= RECORDS TO USE =

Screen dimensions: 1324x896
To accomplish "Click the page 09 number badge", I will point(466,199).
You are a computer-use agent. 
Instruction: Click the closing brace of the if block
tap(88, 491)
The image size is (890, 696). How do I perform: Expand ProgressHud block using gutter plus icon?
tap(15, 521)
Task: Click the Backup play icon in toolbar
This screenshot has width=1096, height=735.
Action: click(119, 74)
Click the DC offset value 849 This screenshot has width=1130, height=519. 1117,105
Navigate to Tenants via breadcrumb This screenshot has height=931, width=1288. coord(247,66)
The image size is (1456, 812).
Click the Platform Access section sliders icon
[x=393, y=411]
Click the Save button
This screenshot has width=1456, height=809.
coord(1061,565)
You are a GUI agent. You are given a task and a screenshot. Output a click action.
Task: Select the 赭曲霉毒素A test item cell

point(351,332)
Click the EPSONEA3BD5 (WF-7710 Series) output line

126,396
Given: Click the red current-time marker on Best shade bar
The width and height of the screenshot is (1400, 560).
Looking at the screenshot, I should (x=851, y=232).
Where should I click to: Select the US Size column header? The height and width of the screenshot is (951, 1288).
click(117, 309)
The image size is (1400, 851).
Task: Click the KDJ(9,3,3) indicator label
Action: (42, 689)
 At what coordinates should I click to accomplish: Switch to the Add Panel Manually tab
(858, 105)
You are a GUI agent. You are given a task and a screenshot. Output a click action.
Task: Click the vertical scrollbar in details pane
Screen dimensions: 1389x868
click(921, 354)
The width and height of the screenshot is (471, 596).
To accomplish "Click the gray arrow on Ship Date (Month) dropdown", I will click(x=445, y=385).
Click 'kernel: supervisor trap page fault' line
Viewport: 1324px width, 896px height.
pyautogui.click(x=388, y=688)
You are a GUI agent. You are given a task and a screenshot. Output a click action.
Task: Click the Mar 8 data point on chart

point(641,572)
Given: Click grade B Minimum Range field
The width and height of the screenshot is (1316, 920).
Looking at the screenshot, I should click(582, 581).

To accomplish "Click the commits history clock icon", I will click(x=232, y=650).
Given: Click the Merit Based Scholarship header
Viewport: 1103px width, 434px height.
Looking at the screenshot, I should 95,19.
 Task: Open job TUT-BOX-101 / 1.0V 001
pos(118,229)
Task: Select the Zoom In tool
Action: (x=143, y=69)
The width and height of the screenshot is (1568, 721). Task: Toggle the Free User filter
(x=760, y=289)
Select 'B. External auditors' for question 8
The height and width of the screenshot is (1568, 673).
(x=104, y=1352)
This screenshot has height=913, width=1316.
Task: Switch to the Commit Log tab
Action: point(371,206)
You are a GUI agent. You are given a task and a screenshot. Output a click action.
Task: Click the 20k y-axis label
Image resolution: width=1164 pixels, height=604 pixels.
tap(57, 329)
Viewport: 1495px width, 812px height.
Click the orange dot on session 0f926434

= STATED EXERCISE =
Copy out every one of the records above line for line, changing nothing.

= ANSWER FOR THE TASK =
Screen dimensions: 1324x896
To accomplish "Click the page 09 number badge", I will point(466,199).
You are a computer-use agent. 
Instruction: Click the closing brace of the if block
tap(88, 491)
The image size is (890, 696). How do I perform: Expand ProgressHud block using gutter plus icon?
tap(15, 521)
Task: Click the Backup play icon in toolbar
This screenshot has width=1096, height=735.
Action: click(119, 74)
Click the DC offset value 849 This screenshot has width=1130, height=519. 1117,105
Navigate to Tenants via breadcrumb This screenshot has height=931, width=1288. coord(247,66)
The image size is (1456, 812).
Click the Platform Access section sliders icon
[x=393, y=411]
Click the Save button
This screenshot has width=1456, height=809.
coord(1061,565)
You are a GUI agent. You are given a task and a screenshot. Output a click action.
Task: Select the 赭曲霉毒素A test item cell

point(351,332)
Click the EPSONEA3BD5 (WF-7710 Series) output line

126,396
Given: Click the red current-time marker on Best shade bar
The width and height of the screenshot is (1400, 560).
Looking at the screenshot, I should (x=851, y=232).
Where should I click to: Select the US Size column header? The height and width of the screenshot is (951, 1288).
click(117, 309)
The image size is (1400, 851).
Task: Click the KDJ(9,3,3) indicator label
Action: (42, 689)
 At what coordinates should I click to accomplish: Switch to the Add Panel Manually tab
(858, 105)
You are a GUI agent. You are given a task and a screenshot. Output a click action.
Task: Click the vertical scrollbar in details pane
Screen dimensions: 1389x868
click(921, 354)
The width and height of the screenshot is (471, 596).
To accomplish "Click the gray arrow on Ship Date (Month) dropdown", I will click(x=445, y=385).
Click 'kernel: supervisor trap page fault' line
Viewport: 1324px width, 896px height.
pyautogui.click(x=388, y=688)
You are a GUI agent. You are given a task and a screenshot. Output a click action.
Task: Click the Mar 8 data point on chart

point(641,572)
Given: Click grade B Minimum Range field
The width and height of the screenshot is (1316, 920).
Looking at the screenshot, I should click(582, 581).

To accomplish "Click the commits history clock icon", I will click(x=232, y=650).
Given: Click the Merit Based Scholarship header
Viewport: 1103px width, 434px height.
Looking at the screenshot, I should 95,19.
 Task: Open job TUT-BOX-101 / 1.0V 001
pos(118,229)
Task: Select the Zoom In tool
Action: (x=143, y=69)
The width and height of the screenshot is (1568, 721). Task: Toggle the Free User filter
(x=760, y=289)
Select 'B. External auditors' for question 8
The height and width of the screenshot is (1568, 673).
(x=104, y=1352)
This screenshot has height=913, width=1316.
Task: Switch to the Commit Log tab
Action: point(371,206)
You are a GUI agent. You are given a task and a screenshot. Output a click action.
Task: Click the 20k y-axis label
Image resolution: width=1164 pixels, height=604 pixels.
tap(57, 329)
Viewport: 1495px width, 812px height.
Click the orange dot on session 0f926434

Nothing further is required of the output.